Эмми показалось, – что-то попало ей в глаз: что-то, что невозможно извлечь до конца, что-то мешающее смотреть на мир. Длинные ресницы слиплись, все вокруг стало ярким и влажным.
– Красиво пишешь… Зачем?
– Люблю…
– Любишь… Я часто думаю о тебе. Иногда долго не могу уснуть и вспоминаю твое лицо.
– Это невозможно, – он уже сменил позицию и теперь сидел на корточках прямо перед ней, грея в своих руках ее замерзшие. Она с интересом разглядывала свежие, не торопящиеся заживать шрамы. Догадывалась кто их ему «нарисовал».
– Почему? – Эмми даже обиделась такому «наглому» утверждению или, как она расценила позже, самоутверждению.
– Мы никогда раньше не виделись.
– А у тебя что, нет воображения?
– Ну почему же, есть конечно.

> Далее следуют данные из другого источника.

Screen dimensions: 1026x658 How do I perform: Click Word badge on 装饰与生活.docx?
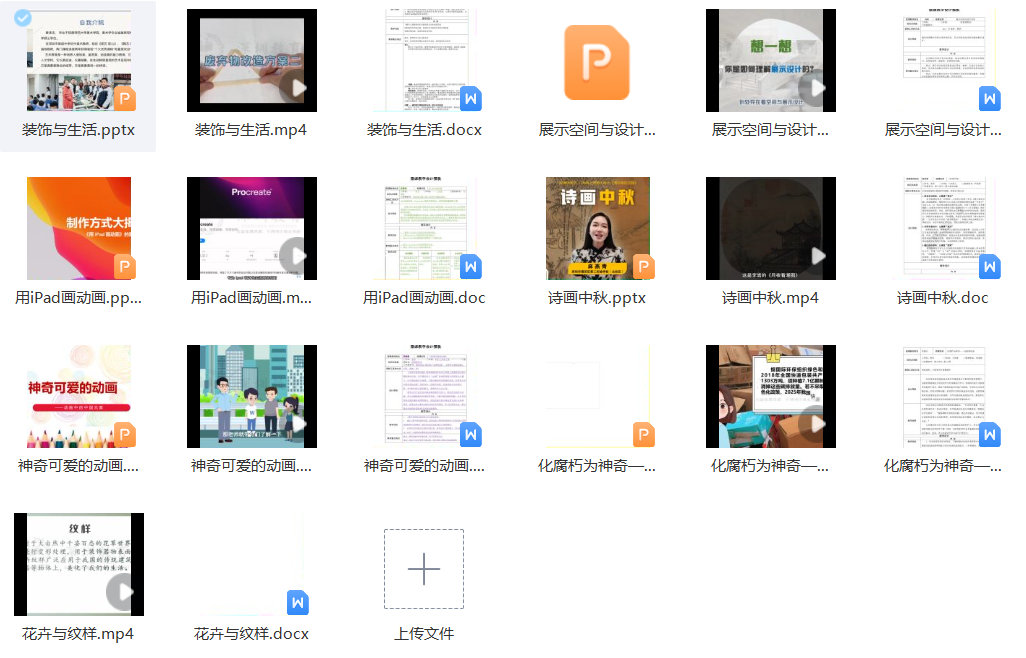(471, 98)
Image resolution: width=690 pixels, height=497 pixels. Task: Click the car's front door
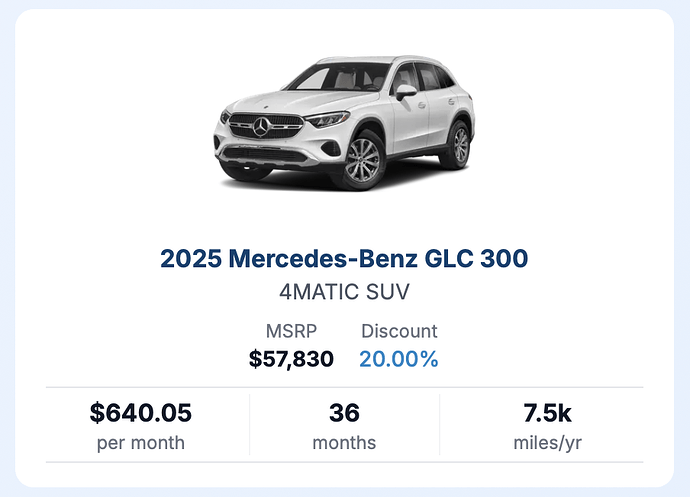(x=410, y=115)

Просто, – он хотел очень многое сказать, но выдавить из себя хотя бы звук для него было подвигом. – Я не хотел, чтобы мы встречались.
– Тогда зачем пришел?
– Нелепые обстоятельства. Я не хотел, чтобы все так вышло.
– Как? Это Удо так тебя разукрасил?
– Неважно. Понимаешь, я еще не готов быть с тобой вместе.
– А почему ты вдруг решил, что я хочу быть с тобой?
– Я знаю, ты хранишь все мои письма. Что ты чувствуешь, когда читаешь их?
– Запретный плод сладок.
– Мы будем вместе, просто подожди.
– До свидания, – она высвободила свои руки. – Я не чувствую ничего кроме эгоизма. Кто ты такой, чтобы из-за тебя я плюнула на прошлое?
– Неважно кто я. Я тебя люблю.
– А я люблю твои письма и оживлять их совершенно не собираюсь. Зря ты показал лицо, лучше бы писал, но теперь, пожалуй, я не смогу воспринимать твои наброски так, как воспринимала их раньше. Сказку ты разрушил, твое чудо оказалось простой банальщиной. Теперь тебе придется искать другой объект и протаптывать дорожки к его крыльцу. Может быть, там тебе повезет больше. Если хочешь, могу вернуть письма.
– Оставь себе, – он словно отрезал слова ровными лоскутами и сеял их себе под ноги. – Ты не от мира сего, ты… Я больше сюда не приду, и ты никогда меня не увидишь, но знай, – запретить мне любить тебя не может никто. Я буду любить тебя молча. Меня зовут Тео.
– Как все глупо…
– И ничего уже нельзя исправить. Но можно модифицировать реальность, она поддается правке, я проверял. Если когда-нибудь захочешь поговорить просто позвони, – он протянул бумажку со своим номером. – Наложи на ногу эластичный бинт и две недели не бегай. Наверное, все будет хорошо…
– Наверное.
Оба они вздохнули и разошлись в разные стороны, как два рукава непослушной реки. На смену этим вдохам пришли следующие; последним, как всегда, пришло утро, чтобы расставить все по своим местам.
Удо вошел в кухню и заметил, как Эмми одно за одним выбрасывает в пластмассовое ведро ненавистные письма. Для нее они потеряли весь тот шарм неизвестности, всю свою притягательность, у них оказалось простое человеческое лицо, которое, к тому же, довольно легко разбить и изуродовать собственнической эгоистичной ревностью. От нее не могло укрыться что Удо торжествует, глядя на конверты, исчезающие в пропасти мусорного ведра. Эмми давно поняла: эти письма тронули не только ее равнодушие.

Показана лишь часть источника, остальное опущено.